Start of Exercise inputs

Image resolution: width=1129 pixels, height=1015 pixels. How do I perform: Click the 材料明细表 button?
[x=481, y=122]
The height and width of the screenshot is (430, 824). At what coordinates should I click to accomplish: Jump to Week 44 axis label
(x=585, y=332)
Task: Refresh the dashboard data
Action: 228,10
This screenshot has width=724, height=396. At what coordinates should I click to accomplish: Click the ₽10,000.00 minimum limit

End of Exercise inputs
Start of Exercise inputs

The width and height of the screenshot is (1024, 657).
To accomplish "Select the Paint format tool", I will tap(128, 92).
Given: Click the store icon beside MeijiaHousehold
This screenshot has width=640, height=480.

End of Exercise inputs
Start of Exercise inputs

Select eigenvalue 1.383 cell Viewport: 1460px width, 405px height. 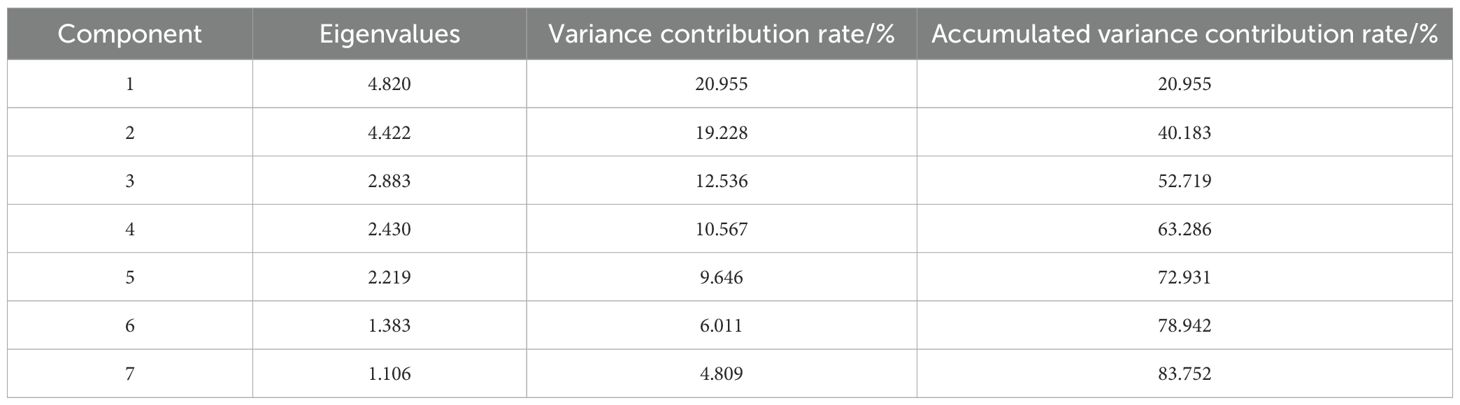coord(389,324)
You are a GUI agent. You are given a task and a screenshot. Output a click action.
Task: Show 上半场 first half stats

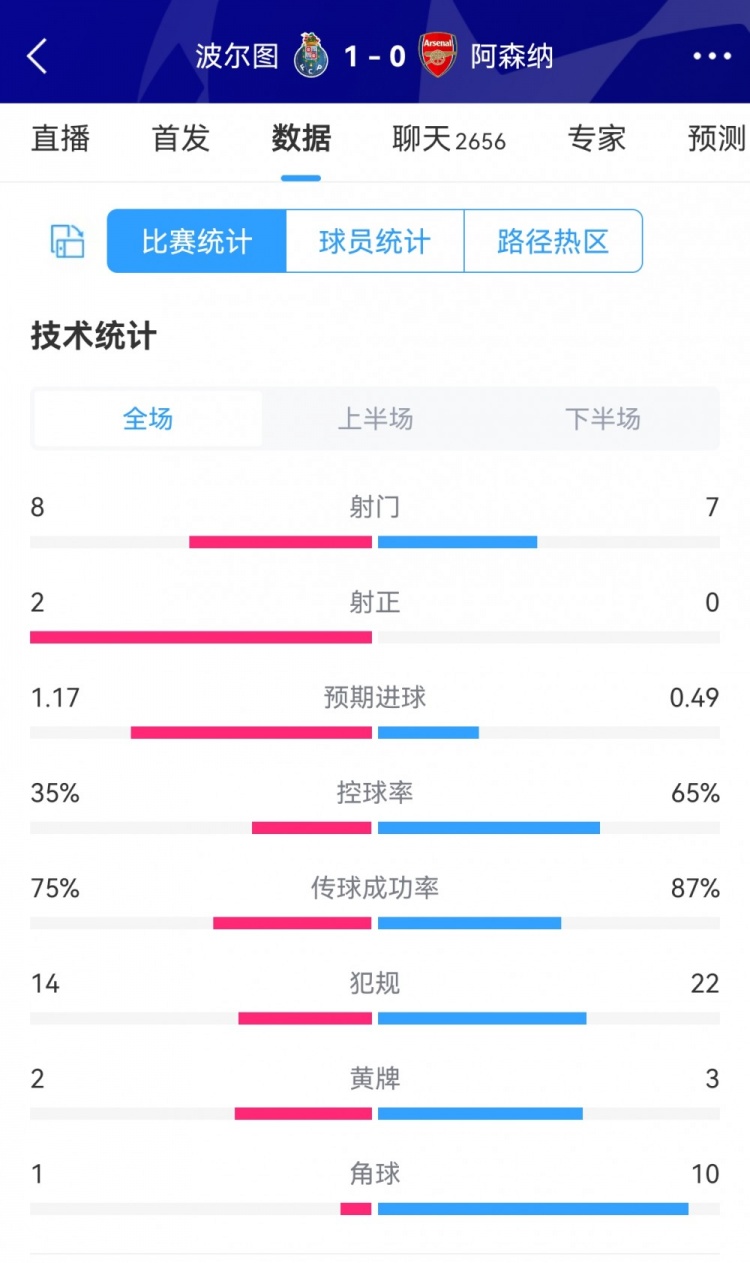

End of Exercise inputs

- [Exercise]:
Begin with the line above that has "Image resolution: width=1129" and continue through the line that has "This screenshot has width=724, height=396.", setting each one down exactly. Stop there.

- [Your response]:
Image resolution: width=1129 pixels, height=1015 pixels. How do I perform: Click the 材料明细表 button?
[x=481, y=122]
The height and width of the screenshot is (430, 824). At what coordinates should I click to accomplish: Jump to Week 44 axis label
(x=585, y=332)
Task: Refresh the dashboard data
Action: 228,10
This screenshot has width=724, height=396. At what coordinates should I click to accomplish: Click the ₽10,000.00 minimum limit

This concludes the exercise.